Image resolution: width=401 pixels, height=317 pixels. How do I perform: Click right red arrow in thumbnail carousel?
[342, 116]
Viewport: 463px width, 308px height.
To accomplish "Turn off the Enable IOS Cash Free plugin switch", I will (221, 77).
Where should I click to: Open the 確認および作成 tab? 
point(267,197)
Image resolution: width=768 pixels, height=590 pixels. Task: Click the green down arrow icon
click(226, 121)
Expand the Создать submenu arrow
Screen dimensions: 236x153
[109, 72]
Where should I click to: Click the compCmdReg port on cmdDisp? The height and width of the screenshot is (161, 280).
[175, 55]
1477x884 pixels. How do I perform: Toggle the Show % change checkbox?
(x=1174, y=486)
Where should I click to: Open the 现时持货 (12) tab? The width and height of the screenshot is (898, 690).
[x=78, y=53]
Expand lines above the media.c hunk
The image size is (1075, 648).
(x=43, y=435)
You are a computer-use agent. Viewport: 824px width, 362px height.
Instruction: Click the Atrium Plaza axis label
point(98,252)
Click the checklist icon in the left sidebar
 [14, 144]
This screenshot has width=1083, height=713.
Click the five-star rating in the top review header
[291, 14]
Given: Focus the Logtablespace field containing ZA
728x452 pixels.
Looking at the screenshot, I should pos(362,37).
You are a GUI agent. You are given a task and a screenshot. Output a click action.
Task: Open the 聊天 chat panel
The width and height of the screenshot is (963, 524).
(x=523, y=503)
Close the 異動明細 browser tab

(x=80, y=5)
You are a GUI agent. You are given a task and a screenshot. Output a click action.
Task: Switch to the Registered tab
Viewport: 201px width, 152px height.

══════════════════════════════

## [Assigned task]
Beginning at the line above that contains "Instruction: Click the", return each line exactly through the line that contains "Given: Focus the", and no others.

## [The answer]
Instruction: Click the Atrium Plaza axis label
point(98,252)
Click the checklist icon in the left sidebar
 [14, 144]
This screenshot has width=1083, height=713.
Click the five-star rating in the top review header
[291, 14]
Given: Focus the Logtablespace field containing ZA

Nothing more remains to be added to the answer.